A system siedzi z boku, patrzy na mnie kaprawymi ślepiami i chichocze złośliwie. "Skoczy, czy nie skoczy?"
Pierwsze zebranie szkolne trwało ponad półtorej godziny i nawet nie było żadnej rodzicielskiej dyskusji. Wypełniłam za to około 10 różnych formularzy i świstków i wysłuchałam kilkunastu absurdalnych "tworów" typu "system szkolnego oceniania". Pojęcia nie macie jakie absurdy kryją się w szkolnej ocenie z wychowania - z 10 punktów ma! Przy czym punktualność jest w 1 punkcie, schludny strój w 3 punkcie, a zachowanie zgodne z wartościami takimi jak uczciwość, prawość i koleżeństwo w 9.
Wciąż jeszcze zastanawiacie się "Czy szkoła nie byłaby jednak lepszym rozwiązaniem?"
Słuchałam niezmiernie ważnych informacji przekazywanych przez wychowawczynię, starając się ignorować ponaglające smsy od męża, bo wciąż jeszcze kilka papierków miałam do wypełnienia, a w tym czasie system siedział z boku trzymając się za brzuch i ryczał ze śmiechu "Ja dopiero z tobą zaczynam!"
Dziś przyjrzałam się nowemu planowi lekcji mojej córki. Co jest w środku? Wiecie - to już nie jest moja broszka, ale 7 klasę robiłyśmy w zeszłym roku ze starszą córką i wiem, mniej więcej, jak program wygląda. Oczy przecieram - nie wierzę! Trzy geografie i jedna historia. Może w drugim semestrze to się zmieni, no pojęcia nie mam, to niewiarygodne jest. Znam wymagania podstawy programowej dla tego etapu! 10 miesięcy po około 4 tygodnie, wiadomo ferie, święta i inne takie, masa lekcji odpada, ile tego wyjdzie? 30 godzin lekcyjnych na zrealizowanie tych wymagań? System rechoce złośliwie przycupnąwszy w progu... Nierealne. Ed dawało mi zawsze szansę na poświęcanie tyle czasu ile było trzeba, przywykłam do luksusu. Do wolności. Teraz tylko przecieram oczy. Ale zaraz, jak to.... Nie umiem tak bezradnie się przyglądać, wezmę i przestudiuję jakąś ramówkę godzinową, może w 2 semestrze będzie 1 geografia i 3 historie? Jakim cudem mając jedną godzinę tygodniowo 13 latek ma umieć "ocenić" sytuację polski tuż po osiągnięciu nieodległości, czy ocenić trudności z jakimi zmagali się twórcy Niepodległej czy ocenić szanse Polski podczas powstania styczniowego? Znaczy będę miała ed po godzinach...
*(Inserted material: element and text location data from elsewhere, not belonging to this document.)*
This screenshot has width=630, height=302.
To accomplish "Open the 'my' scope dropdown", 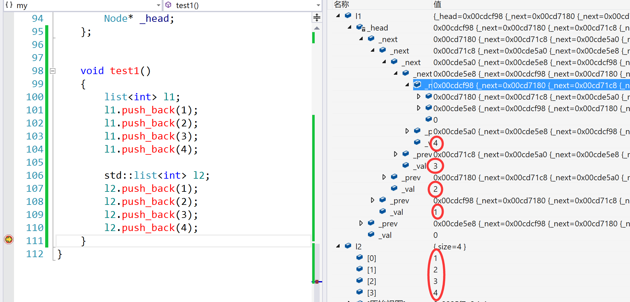I will (158, 5).
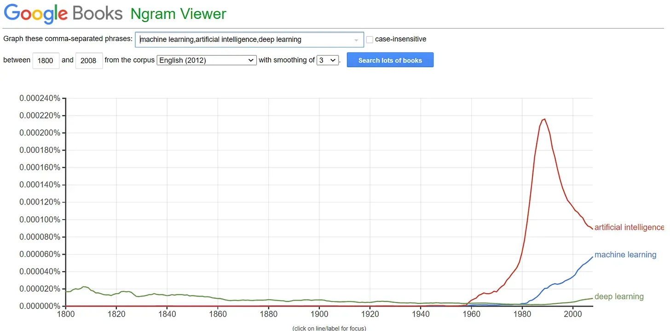670x331 pixels.
Task: Click the end year field 2008
Action: pos(89,60)
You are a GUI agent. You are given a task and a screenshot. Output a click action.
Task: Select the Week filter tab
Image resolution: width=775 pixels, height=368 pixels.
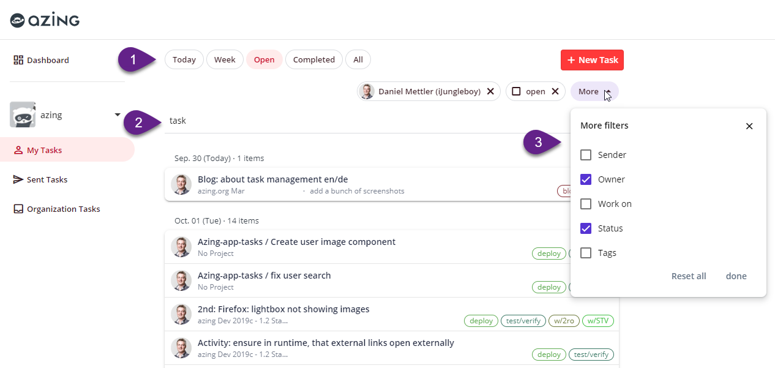[224, 59]
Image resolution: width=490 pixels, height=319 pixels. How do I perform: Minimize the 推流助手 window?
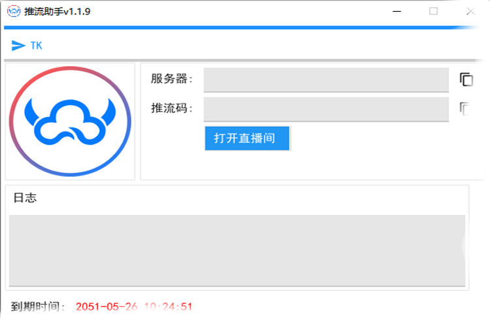397,12
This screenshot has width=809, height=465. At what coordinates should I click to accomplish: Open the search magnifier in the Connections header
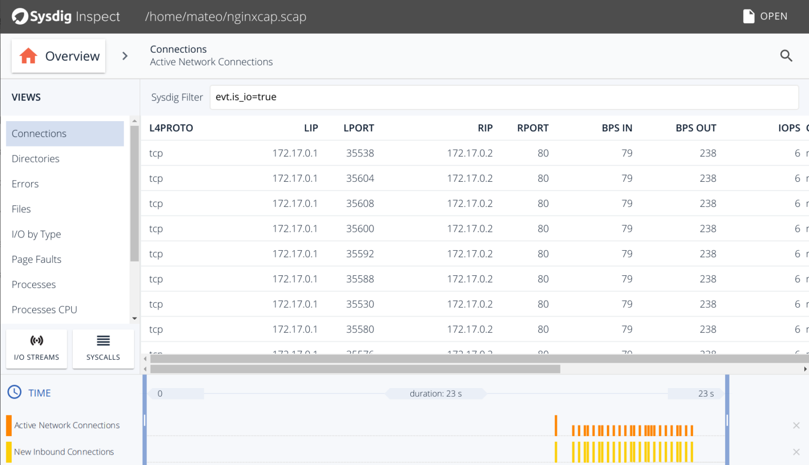[786, 56]
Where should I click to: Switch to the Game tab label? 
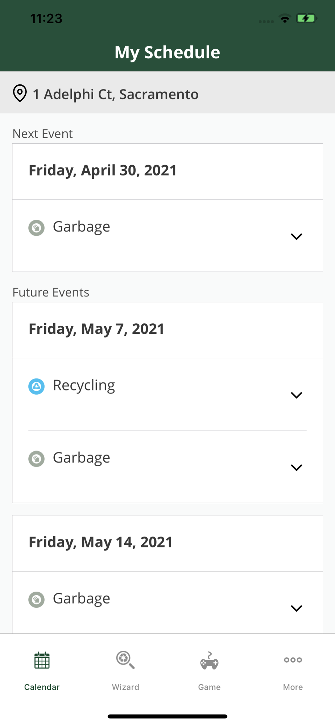[x=209, y=687]
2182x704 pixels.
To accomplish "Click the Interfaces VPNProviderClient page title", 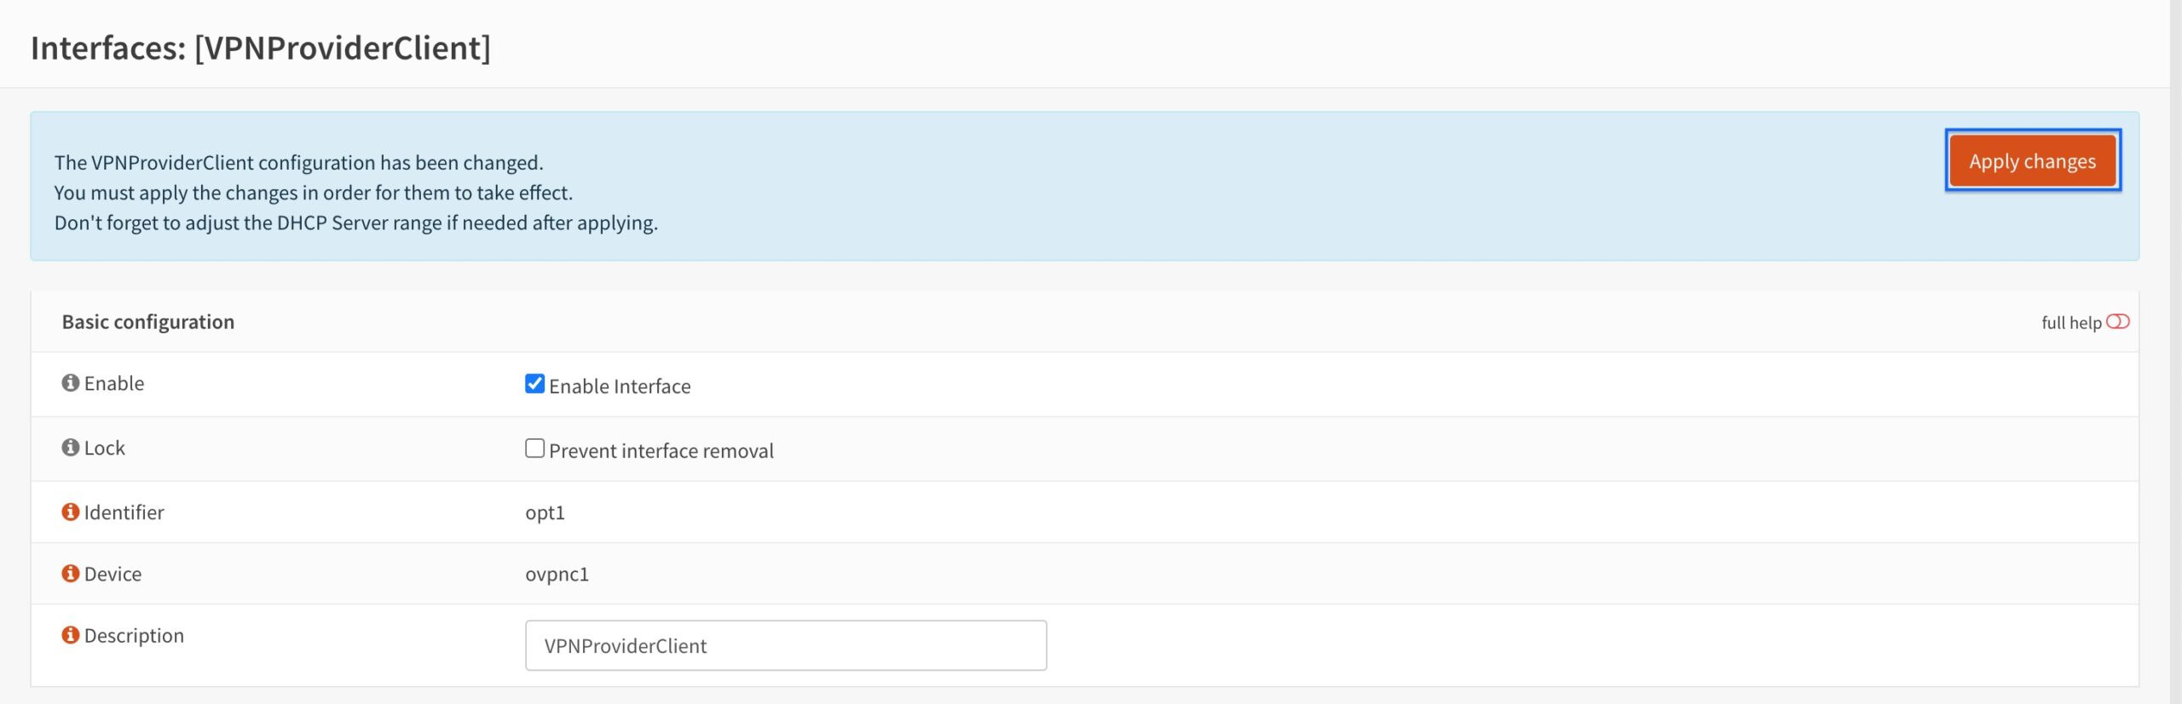I will pyautogui.click(x=261, y=48).
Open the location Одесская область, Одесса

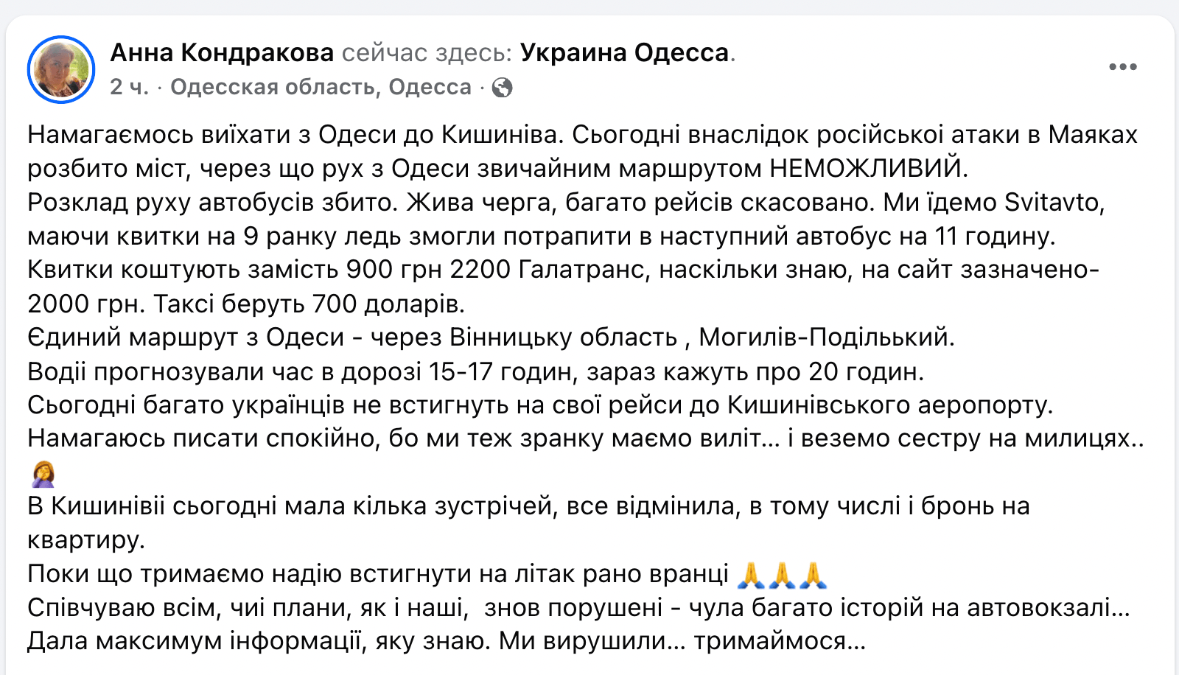[321, 87]
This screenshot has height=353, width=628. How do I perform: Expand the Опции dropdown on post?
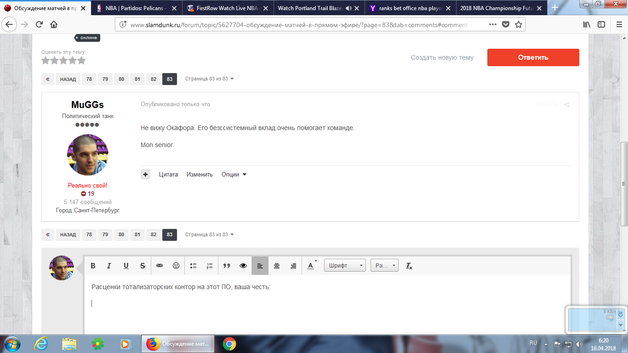(x=234, y=175)
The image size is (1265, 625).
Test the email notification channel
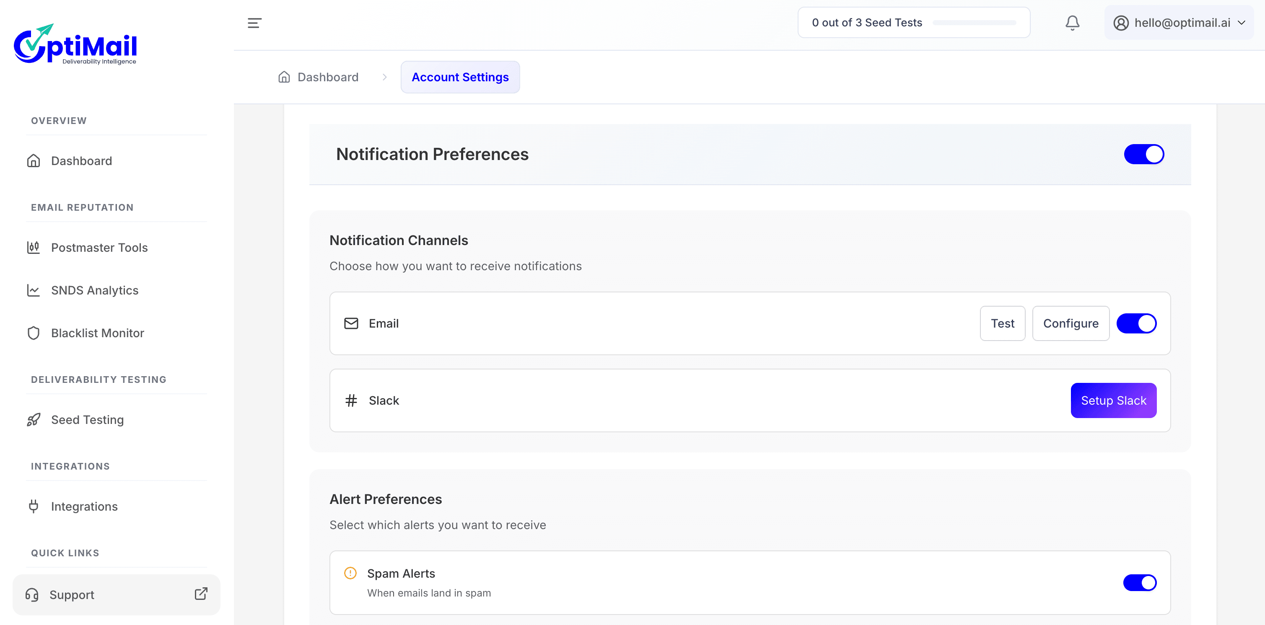tap(1002, 323)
Wiadomo, to jest takie narzekanie moje na ten system, który siedzi w progu i rechoce złośliwie, podczas gdy ja muszę jakoś się do niego dostosować, bo córeczka sobie zażyczyła sprawdzić jak to w szkole jest...
Pamiętajcie - pragnienie ucieczki od systemu, pragnienie wolności to bardzo silna motywacja. Nie dajcie sobie wmówić, że negowanie szkoły to zły powód podjęcia ed. To po prostu powód. Nie każdy ma ochotę spędzać życie usiłując przeskoczyć kolejną poprzeczkę zawieszoną przez system. Jeśli ktoś chce sam sobie wieszać poprzeczki - to niech omija system, nie pozwoli mu rechotać przy swoim progu, a swoje poprzeczki zawiesza sam, tam - gdzie będzie miał ochotę, potrzebę i motywację skakać.